Looking back on the ’80s—leg warmers, Jazzercise, the Walkman and MTV—one can’t help feeling nostalgic, but also perhaps a little bit embarrassed. We were just getting started with personal computing and the technology revolution, so you could excuse a few of the things we did back then that now look a little silly or excessive. We didn’t know any better. It was a different time.

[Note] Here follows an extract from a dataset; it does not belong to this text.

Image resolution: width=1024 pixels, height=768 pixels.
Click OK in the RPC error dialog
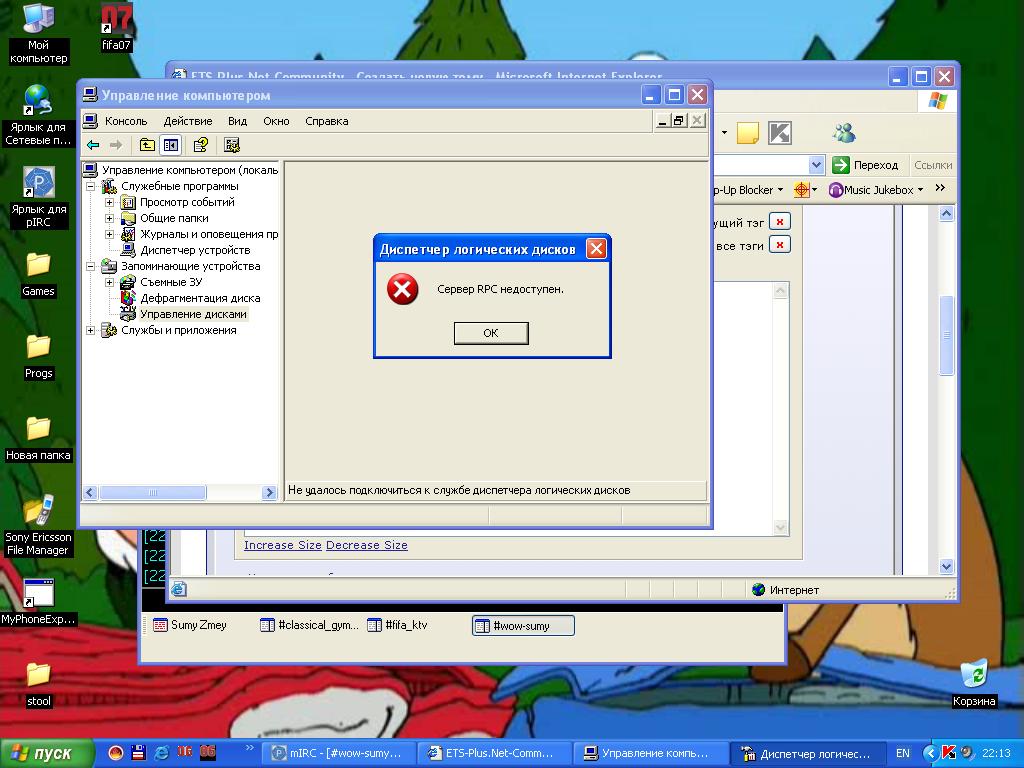click(490, 333)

Fast-forward to 2015, the salespeople at a wound-care company I am working with know this feeling because they are stuck with what I would call an ’80s selling model. They have a portfolio second to none, diligently built with R&D, acquisitions and a touch of loving care. But instead of selling this wonderfully full offering, they are stuck selling the old-fashioned way: doctor by doctor, product by product, day by day. It’s exhausting because they can’t afford to take a day off, leave a territory open or stop for a moment to think. They have to hit the road every day with relentless product messages, carefully planned campaigns and targeted specialties of the month. Today, it’s foam for burns to dermatologists. Then, let’s hit our surgical dressing to orthopedic surgeons for TKR. Etc. Etc.
Stuck on this spinning hamster wheel of product selling, they almost didn’t notice that their customers have changed. They aren’t just clinicians, and now they care about outcomes, hospital-acquired infections, readmissions and pressure ulcers. They have metrics and penalties, incentives and programs. They have accountability and system integration. Perhaps the most helpful legacy of the Affordable Care Act is in these meaningful and productive changes to how providers think.
So now they have a chance to change what they have been doing too. They knew it wasn’t really working, so thankfully they are moving to a better way. We are building a full portfolio solution for managing patients and their wounds, an integrated program that improves performance on patient metrics that are important to a hospital while saving money. The products are great, the program is solid, the offer is compelling. And the most exciting part is that the day-to-day existence of one-at-a-time selling is going to fade away, living only in a nostalgic memory of what we did way back before we knew any better.
How to Know if You’re Stuck in the ’80s:
- Sales go down when a rep goes on vacation.
- Your CRM is populated entirely by records for doctors.
- The marketing organization is made up exclusively of product managers.
- Your literature focuses on clinical features of each product.
- You gave out Walkmans at last year’s sales conference.